Much of my conversation with Pat and Joe revolved around the importance of direct interaction with customers. I wrote about that over at MarketingProfs. (You can also listen to the entire recording there.) I also wanted to share other tasty morsels of advice and insight, so here you go!

1. Create Structures That Allow for Experimentation

Pat described how he works with marketers at his organization, Communication Systems, Inc. He said, "I want to put a structure in place and let them work within that structure and be creative and experiment. I think a huge part of what we do is experimentation. You've got to get out there and try new things. You've got to be innovative. And you can't do that if you're too structured."

The number of platforms and channels for marketing activity and customer interaction continues to grow and evolve. To find out how these things (e.g., Pinterest, Instagram and Lockerz) work, you have to get in there, play around, and discover how they might help your business. Creating a marketing structure that allows for this sort of exploration---while maintaining consistent focus on your business objectives---is critical.
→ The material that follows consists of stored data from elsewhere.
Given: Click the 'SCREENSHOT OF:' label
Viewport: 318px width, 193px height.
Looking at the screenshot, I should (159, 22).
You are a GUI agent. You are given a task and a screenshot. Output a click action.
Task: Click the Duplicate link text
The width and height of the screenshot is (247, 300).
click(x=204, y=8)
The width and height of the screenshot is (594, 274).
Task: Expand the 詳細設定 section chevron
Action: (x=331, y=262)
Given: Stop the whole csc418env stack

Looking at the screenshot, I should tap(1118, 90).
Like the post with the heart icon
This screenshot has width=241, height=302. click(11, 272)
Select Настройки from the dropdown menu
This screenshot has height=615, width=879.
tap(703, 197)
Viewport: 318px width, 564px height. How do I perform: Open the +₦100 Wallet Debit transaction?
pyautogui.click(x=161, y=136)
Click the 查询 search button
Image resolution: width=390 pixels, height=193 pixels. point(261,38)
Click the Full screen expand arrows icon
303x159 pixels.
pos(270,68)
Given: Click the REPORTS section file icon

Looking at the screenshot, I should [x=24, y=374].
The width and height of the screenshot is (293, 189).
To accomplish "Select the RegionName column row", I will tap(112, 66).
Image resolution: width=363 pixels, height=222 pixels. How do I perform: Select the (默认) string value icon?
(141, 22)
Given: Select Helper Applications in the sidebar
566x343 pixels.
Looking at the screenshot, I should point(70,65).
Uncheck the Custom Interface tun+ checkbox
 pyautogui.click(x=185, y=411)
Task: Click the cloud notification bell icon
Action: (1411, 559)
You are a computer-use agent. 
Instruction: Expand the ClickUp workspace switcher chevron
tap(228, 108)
2. You Can Do a Lot With a Little Money

Years ago, Pat launched The Lonely Marketer blog because he had just assumed a role in a marketing department that had very limited resources. As a result, he had to figure out what he could do on his own—such as start a blog—and what he could do for little or no money. He has continued along this path. Recently, he made some forays into video marketing to learn the craft and, in the spirit of exploration and experimentation, to find out what can be done with existing resources... and where money needs to be spent.

As Pat pointed out, you can do a lot inexpensively. The key is picking something to try out, figuring out how much time to put into your experiment, and setting a goal or a metric that will tell you whether to pursue this tactic more deeply or move on to something else.

As in all marketing, your overarching business goals should serve as your touchstone.

3. Use Traditional Media for Customer Acquisition

You don't have to go any further than Google to learn about the success that Joe has had using social media to promote and grow his restaurant, AJ Bombers. But, as Joe told us in Minneapolis, social media isn't (and wasn't) the whole story. He said, "We wouldn't have gotten where we were, let alone been recognized where we were, without traditional media."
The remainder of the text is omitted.